§ Task brief
Lay out the rows as a numbered list with blank lines omitted, beginning at the line that has "Select the 覆盖同名(非系统) radio option" and stopping after the line that has "[x=692, y=90]". Leave the pictures out of the answer.

§ Extracted records
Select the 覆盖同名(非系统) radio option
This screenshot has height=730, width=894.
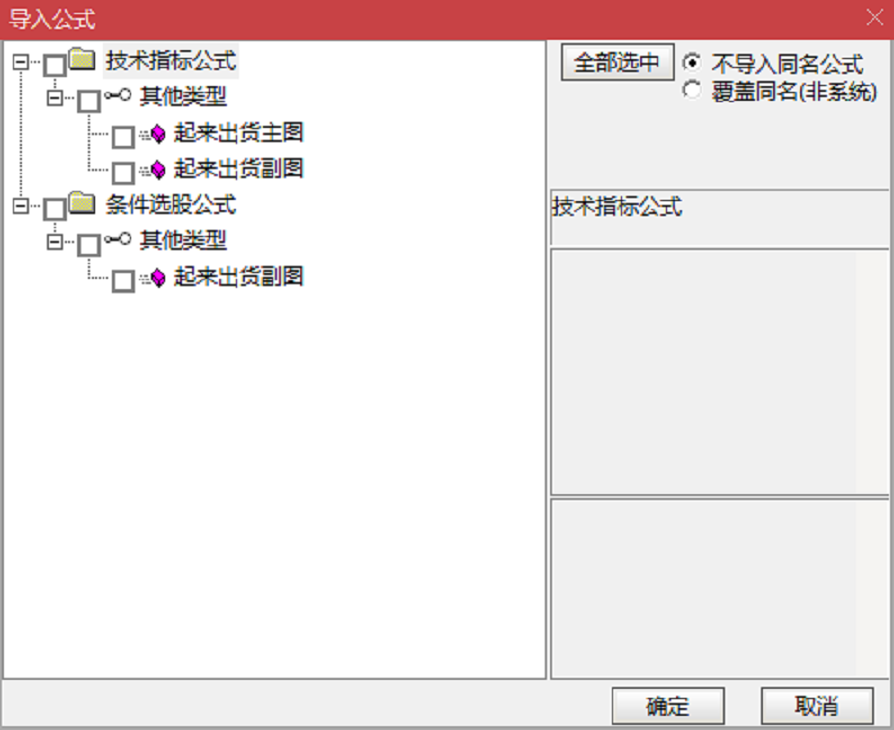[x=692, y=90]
---
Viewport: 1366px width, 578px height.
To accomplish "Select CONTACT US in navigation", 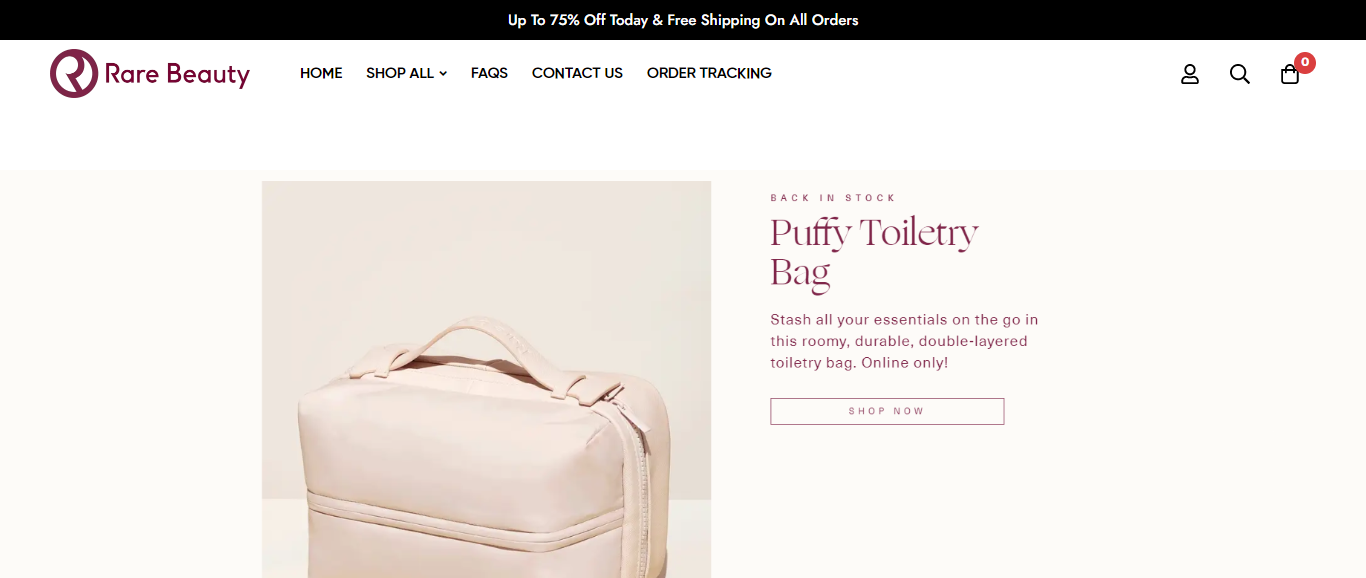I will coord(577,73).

§ Written solution
1. Select the 覆盖同名(非系统) radio option
2. This screenshot has height=730, width=894.
3. [x=692, y=90]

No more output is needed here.